**Exercise prompt:** Everything from the line holding "Given: Open hamburger" through the last line of the data, and nothing else, should be retyped exactly, with no pictures.
☆ ☆ ☆ ☆
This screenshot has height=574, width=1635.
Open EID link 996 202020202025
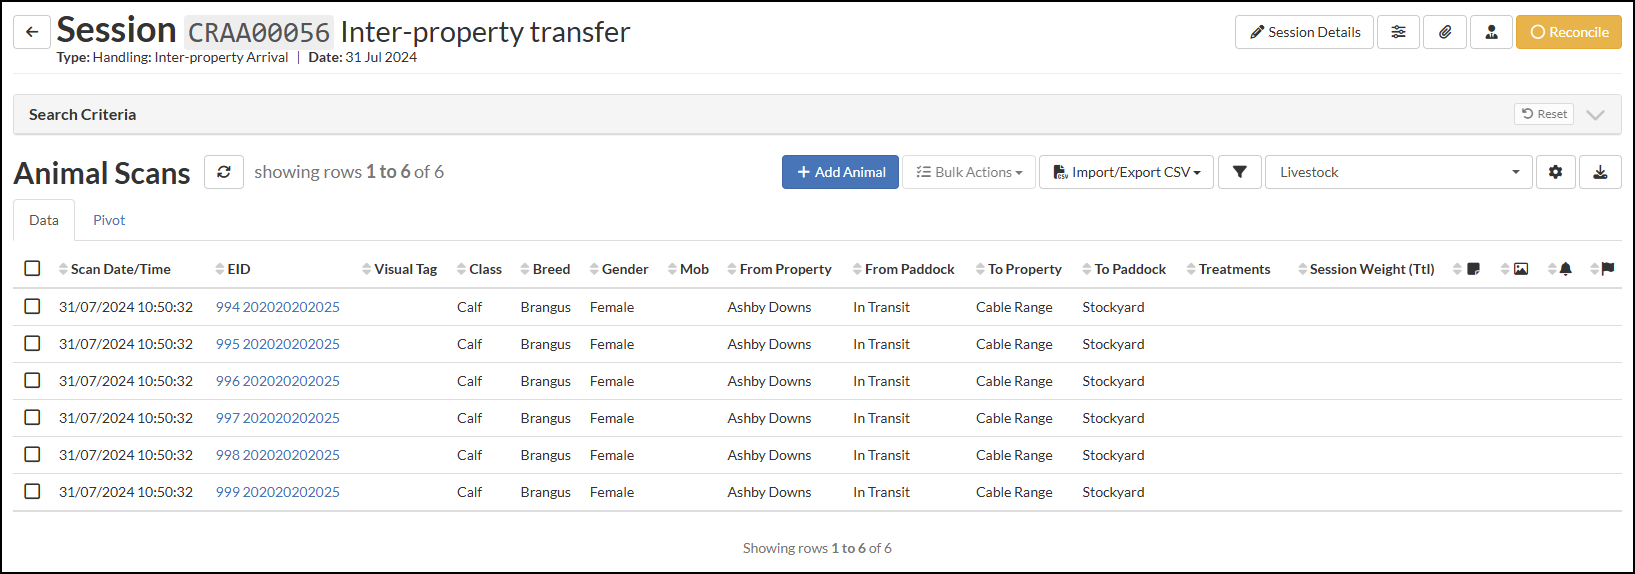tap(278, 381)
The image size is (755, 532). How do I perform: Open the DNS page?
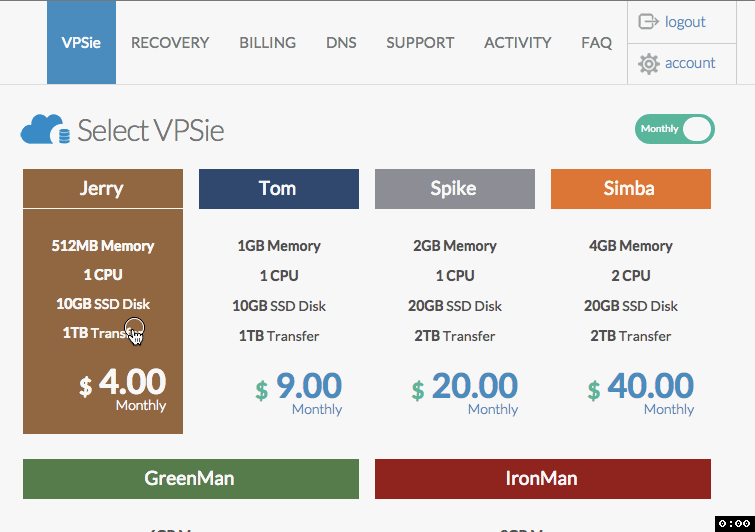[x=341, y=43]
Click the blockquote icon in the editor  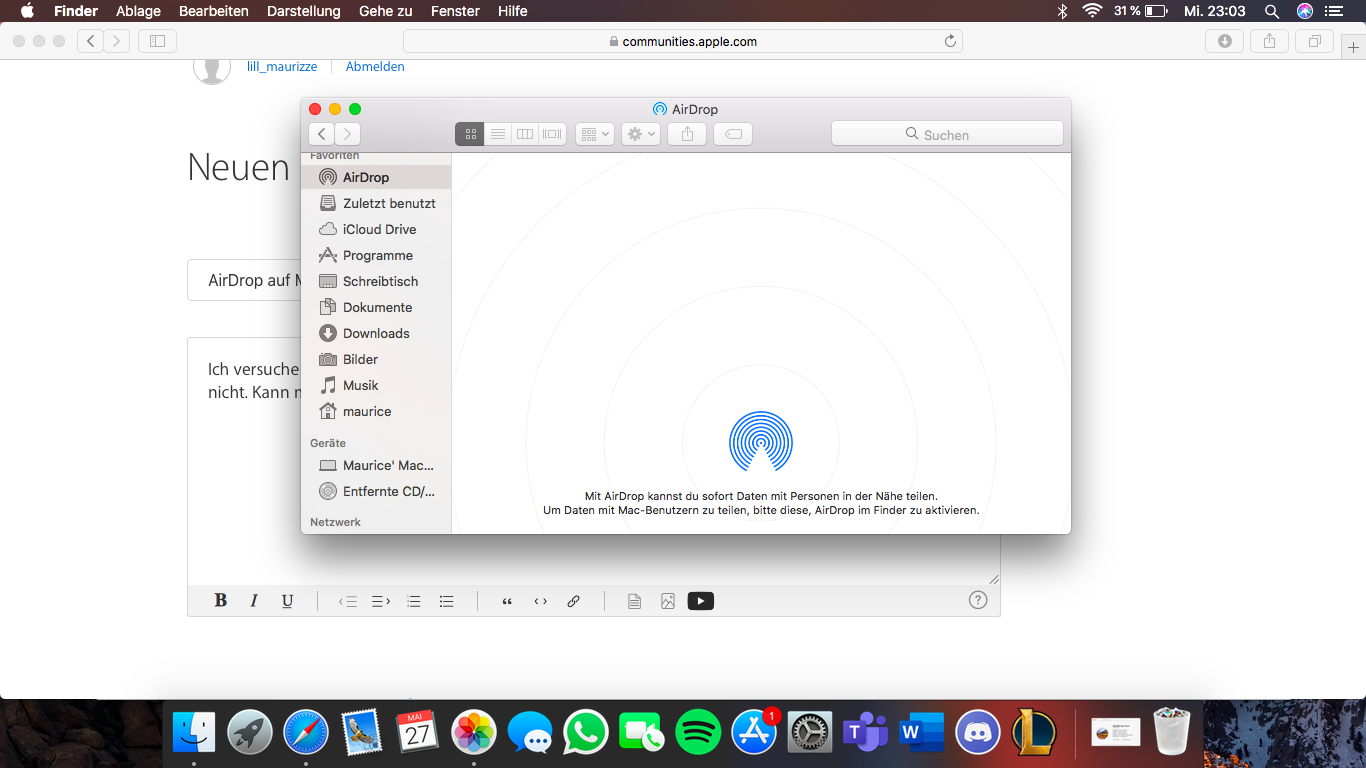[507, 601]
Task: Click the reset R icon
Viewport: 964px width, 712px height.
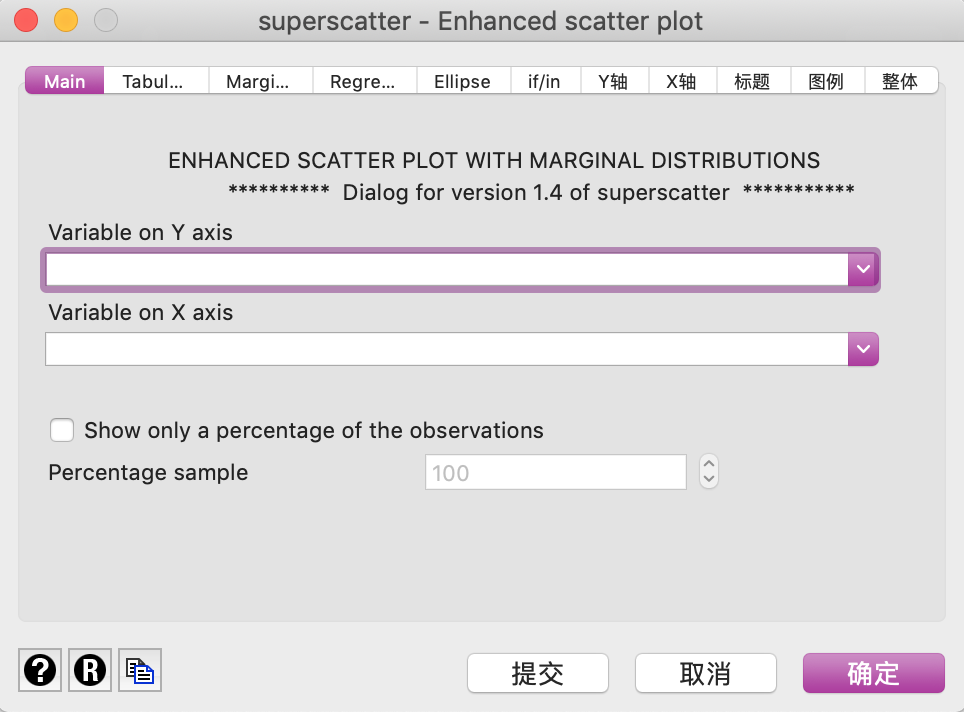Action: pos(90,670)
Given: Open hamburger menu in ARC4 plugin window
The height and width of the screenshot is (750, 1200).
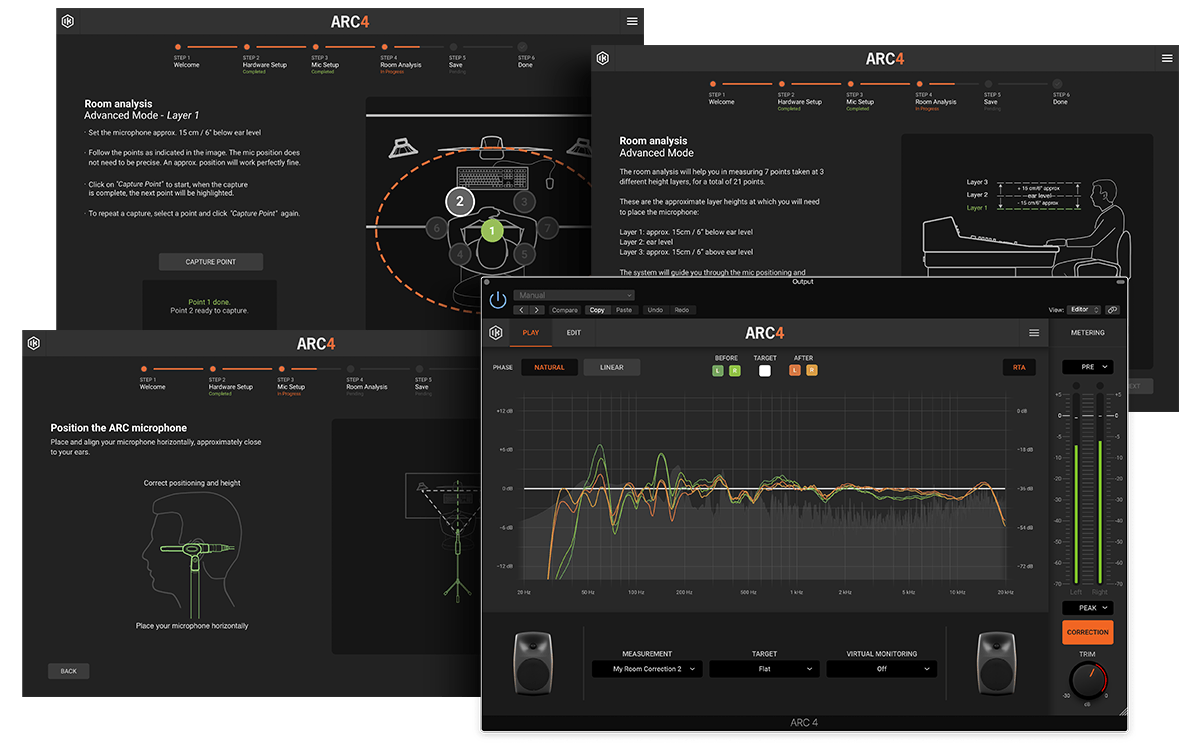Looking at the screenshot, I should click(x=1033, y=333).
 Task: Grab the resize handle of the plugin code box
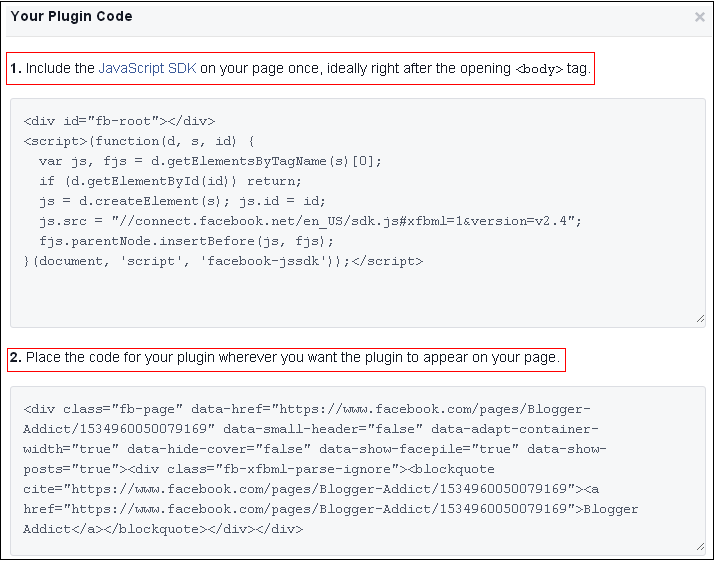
☆ ☆ ☆ ☆
**Exercise response:**
Given: Open hamburger menu in ARC4 plugin window
The height and width of the screenshot is (750, 1200).
Looking at the screenshot, I should click(x=1033, y=333).
 Task: Grab the resize handle of the plugin code box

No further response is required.